With drugs being approved faster in the last twenty years, BBWs have also increased. After the 2007 study* questioning rosiglitazone's safety, a BBW was issued by the FDA; the United States Department of Veterans Affairs (VA) also removed the drug from its national formulary. The warnings impacted patient care, given the revisions to standards of diabetes care and management that followed. Within 30 months following the FDA safety alert, rosiglitazone use declined by as much as 75%, with larger declines occurring within the VA. From December's 2006 peak annual sales of US $3.3 billion, the drug sales plummeted following the BBW, dropping to $1.2 billion in 2009.

The authors' vigorous analysis does not support the decision by the FDA to issue the BBW on rosiglitazone. In fact, they find that the drug is associated with a statistically significant (albeit small) reduction in the likelihood of acute myocardial infarction and death from cardiovascular events. Further, rosiglitazone users are less likely to die (from any cause), although they are more likely to experience stroke. Their study offers insight into how rosiglitazone use affects patient health outcomes in “real world” clinical settings.

Beyond health care

The novel approach proposed by the authors extends to products outside of medicine like children toys, food, and household cleaners. "The bigger question is how do regulatory agencies decide if and when to issue product recalls or warnings?" Ahuja questions. "Take food safety, for example, products under regulation can use a data-driven approach, given that so much is monitored and quantified." Ahuja mentions that many agencies rely on self-reporting but that is cherry picking information that could lead to erroneous conclusions.

“Given consumers’ extreme sensitivity around product safety," Ahuja expresses, "firms manufacturing, selling, or marketing consumer products, whether its Mattell, Kraft, or Pfizer, may want to conduct their own product safety evaluation, from a business standpoint.

With increasingly large amounts of data now available, together with advancement in computing, an approach such as ours may help enhance consumer safety and public health,” he concludes.

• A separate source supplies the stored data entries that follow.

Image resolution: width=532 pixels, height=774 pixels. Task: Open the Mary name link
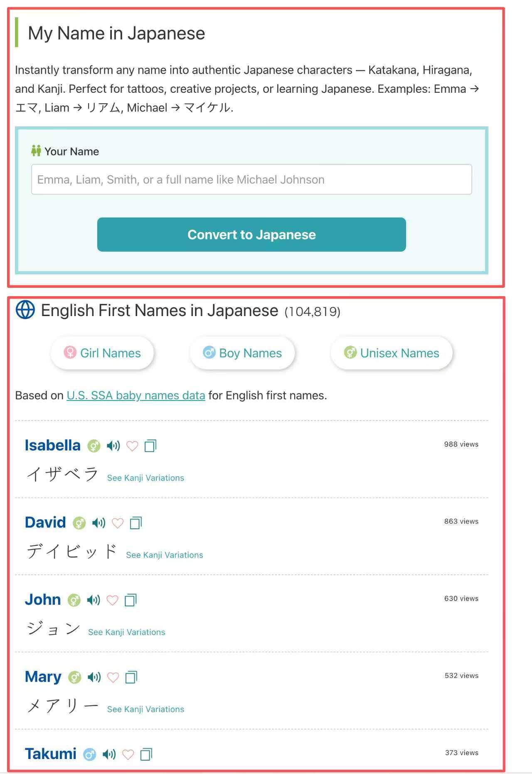43,677
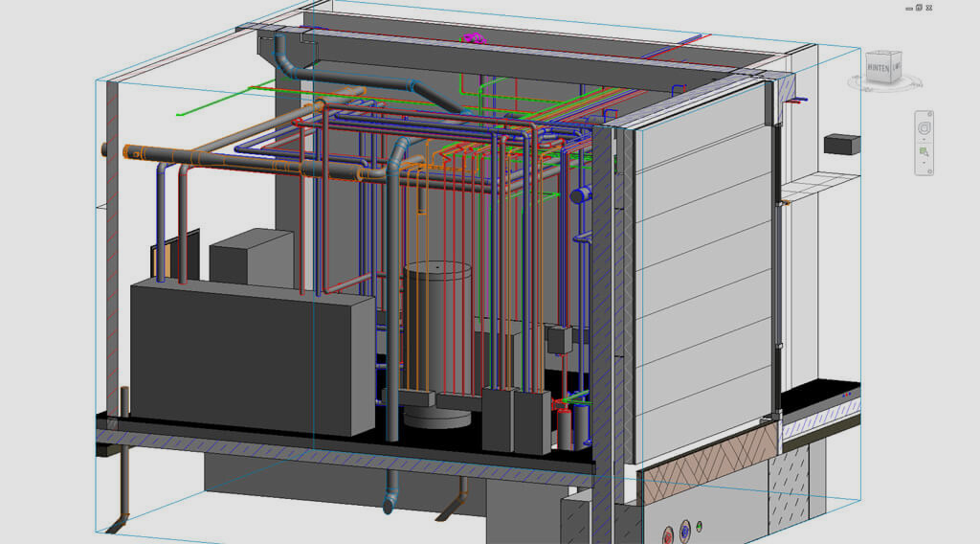Select the magenta element on the roof
The width and height of the screenshot is (980, 544).
471,40
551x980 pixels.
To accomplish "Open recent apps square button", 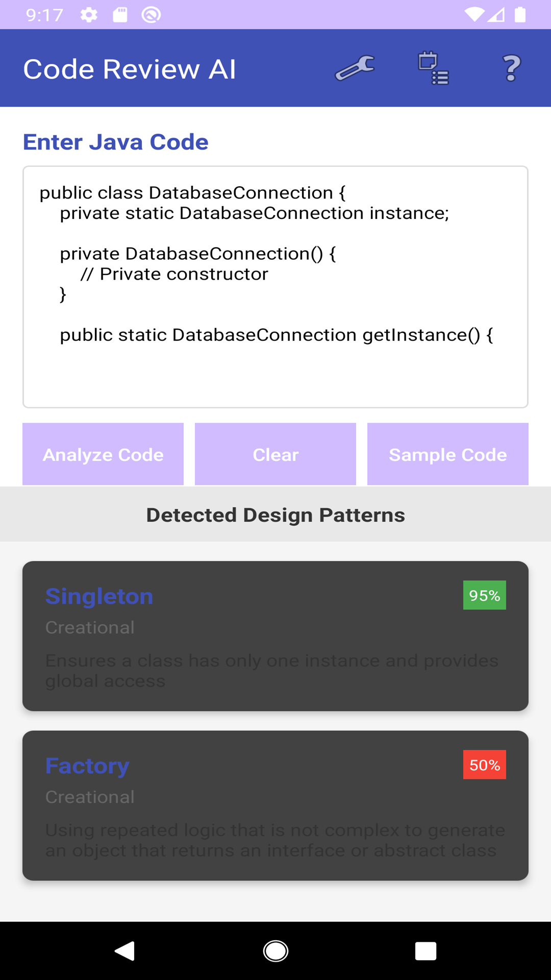I will coord(425,951).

The paper "Enhancing FDA’s Decision Making using Data Analytics" by
Vishal Ahuja of Cox School of Business, 91制片廠合集; John Birge of University of Chicago; Elbert S. Huang of University of Chicago; Min-Woong Sohn of University of Virginia; and Chad Syverson of University of Chicago, is a working paper.

*S.E. Nissen and K. Wolski. "Effect of rosiglitazone on the risk of myocardial infarction and death from cardiovascular causes," New England Journal of Medicine, 356(24): 2457–2471, 2007.